Pediatric Article
Delivering Expert Pediatric Opinions with Integrity Since 1993 ™

Late Group B Strep Disease

By Santa J. Bartholomew M.D. FAAP, FCCM

Group B Strep (GBS) is a huge burden of disease in developed countries. It is divided into three categories: early GBS, Late GBS (7-89 days post birth) and very late GBS (> 90 days post birth). Early onset rates have fallen in the last 20 years due in great part to screening and treatment of mothers prior to delivery and as written about in another blog early onset GBS is caused by passage through the birth canal. This is an organism that lives in the vagina without causing disease in the mother.

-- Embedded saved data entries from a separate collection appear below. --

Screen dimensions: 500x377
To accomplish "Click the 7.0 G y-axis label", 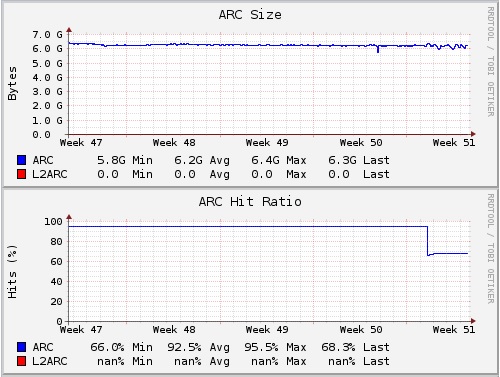I will pos(47,35).
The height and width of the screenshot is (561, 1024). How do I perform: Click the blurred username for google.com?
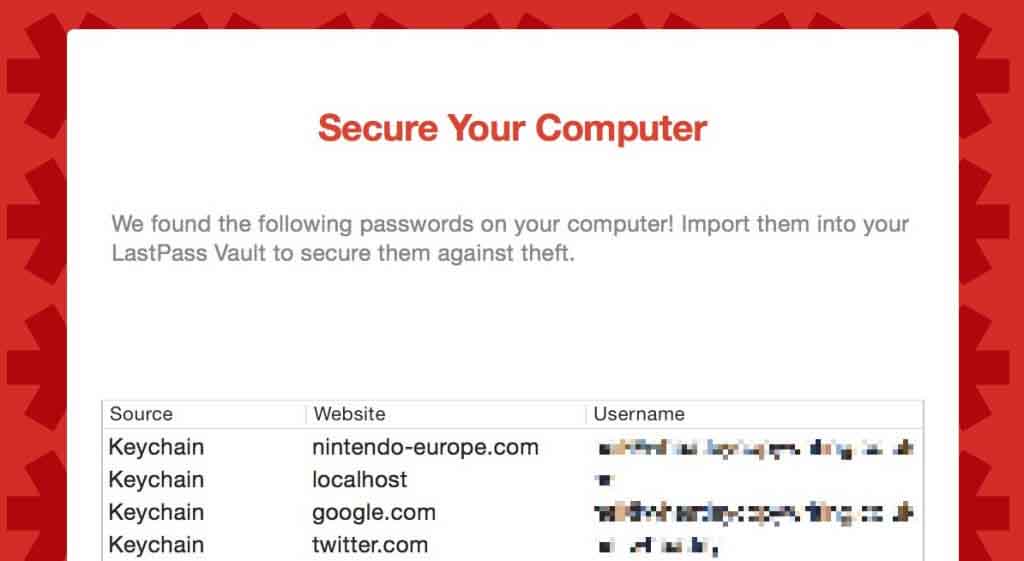[x=754, y=514]
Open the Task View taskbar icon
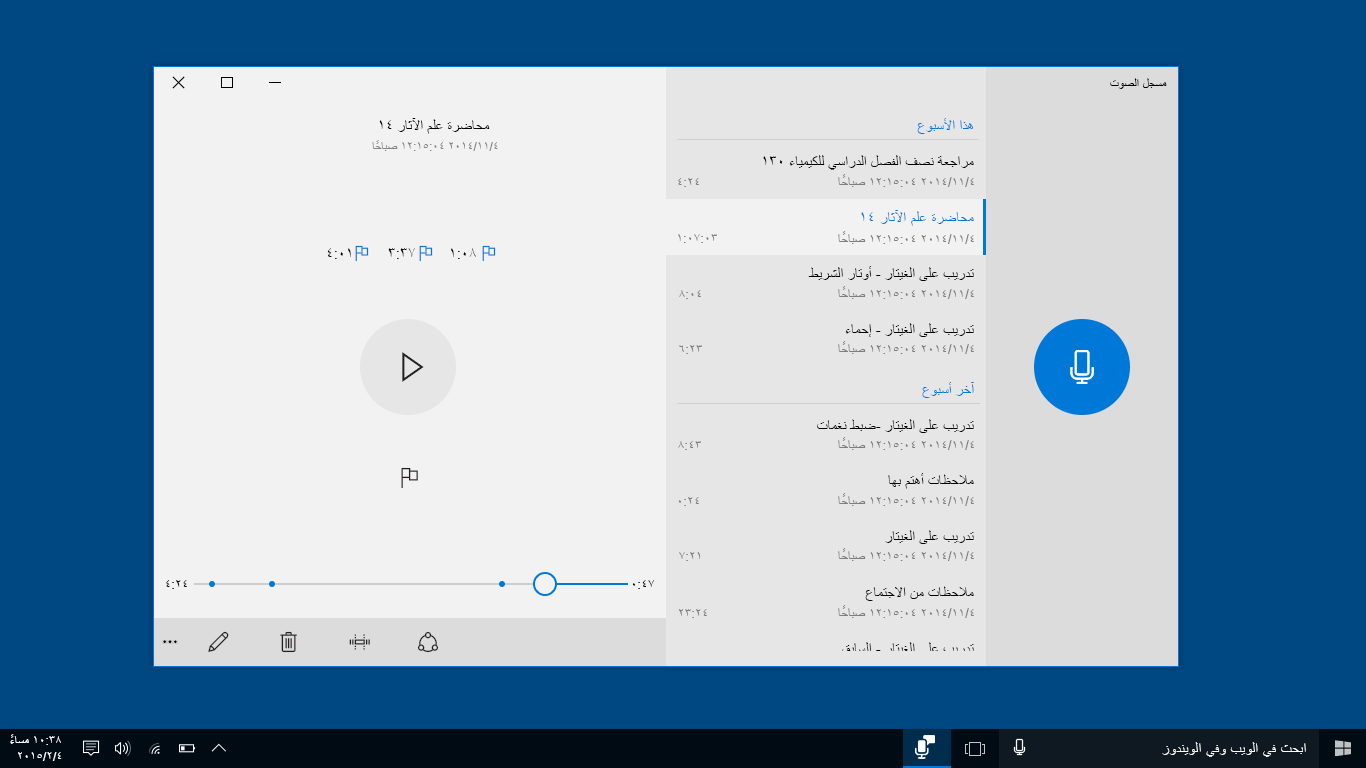 [x=975, y=748]
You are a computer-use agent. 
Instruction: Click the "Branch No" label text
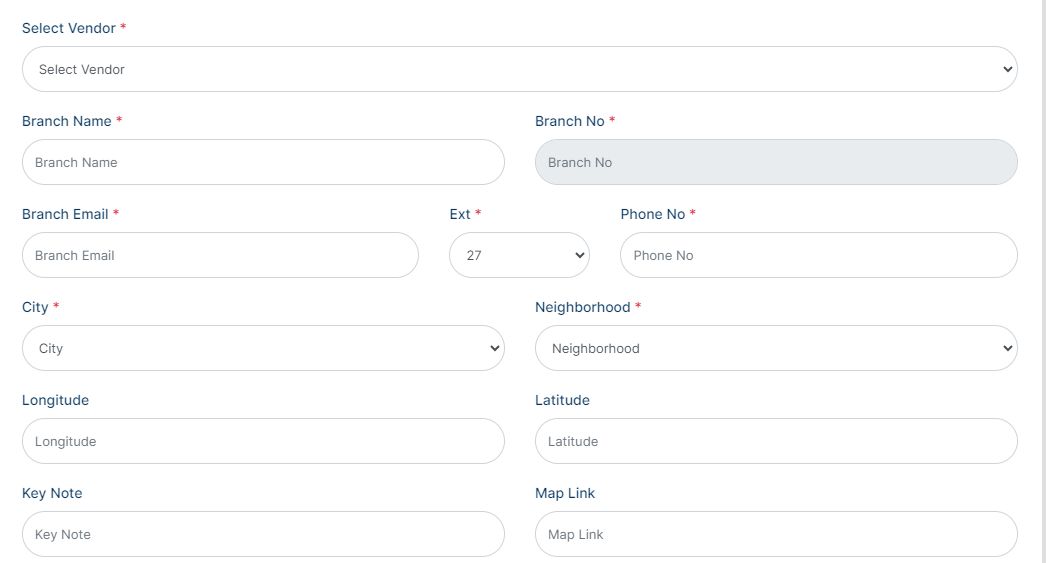(x=569, y=121)
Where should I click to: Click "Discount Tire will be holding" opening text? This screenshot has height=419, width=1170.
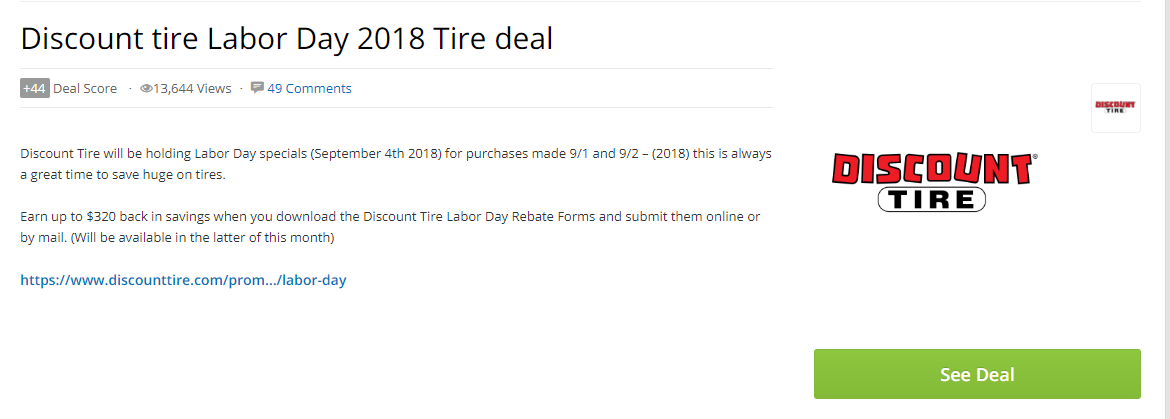coord(108,153)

Late onset GBS rate have remained steady for the last 25 years: 0.4/1000 live births despite changes in care of mother making it clear that acquisition of disease is not via delivery through the birth canal but acquired after birth of infant. Late onset GBS disease is as severe as that suffered by younger infants causing 27% of all meningitis in this age group as well as severe sepsis without meningitis. The mortality rate of meningitis in late onset GBS ca be as high as 10% with 35% of survivors having severe neurologic sequelae. In addition to sepsis and meningitis, however, GBS has been the cause of bone infections in infants (osteomyelitis) as well as joint infections, cellulitis, urine infections, brain infarction (stroke), and subdural collections in infants.

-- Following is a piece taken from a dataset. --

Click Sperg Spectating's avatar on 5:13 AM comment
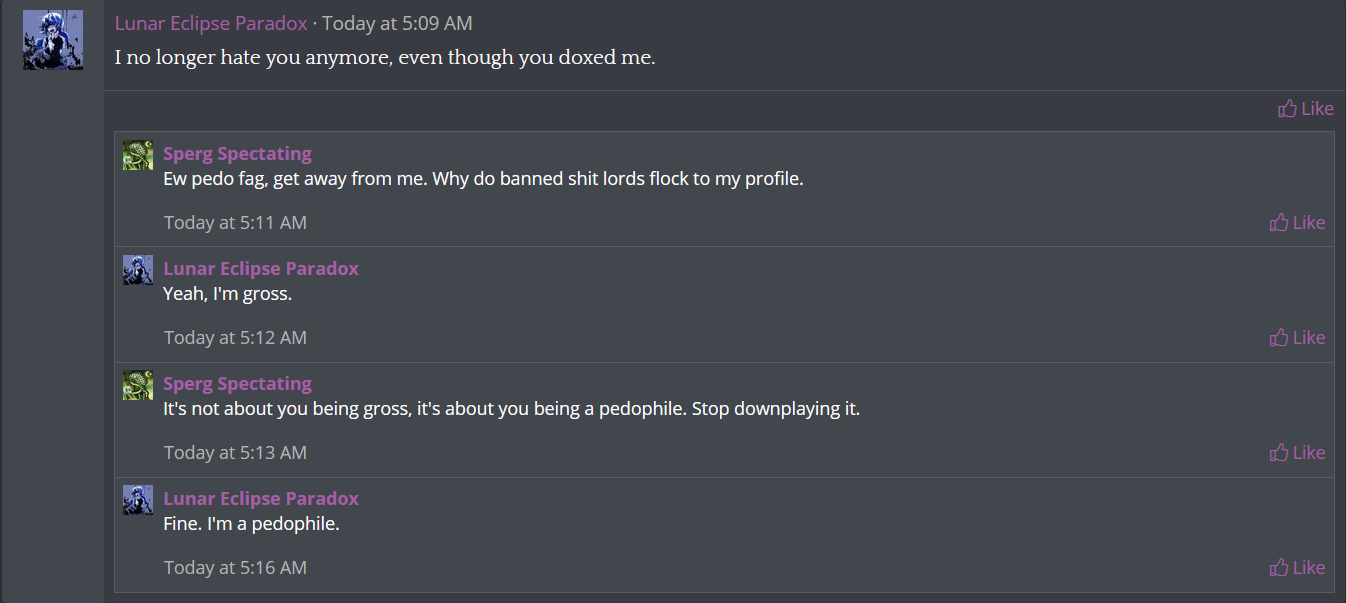The image size is (1346, 603). click(x=138, y=385)
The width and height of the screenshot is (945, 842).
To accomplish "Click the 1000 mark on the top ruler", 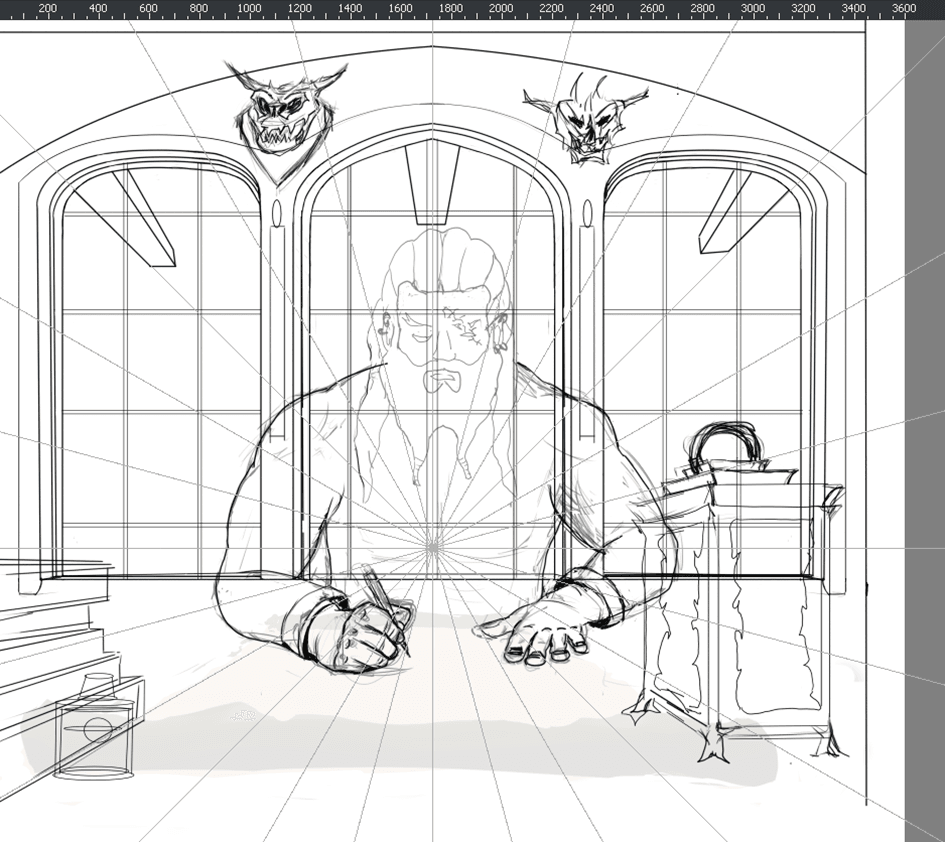I will coord(248,9).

Late onset GBS is acquired by the infant from the mother or other colonized household members through routine care and touching but this is not typically a disease acquired passing through the birth canal. The infant can also become colonized going through the birth canal by swallowing vaginal secretions that result in bacterial adherence in the respiratory and GI tract mucous membranes that can later cause bacterial invasion causing pneumonias and sepsis much later in infancy. As many as 50% of infants of mothers colonized with GBS can become colonized with the same organism as the mother.

Late onset GBS is acquired by the infant from the mother or other colonized household members through routine care and touching.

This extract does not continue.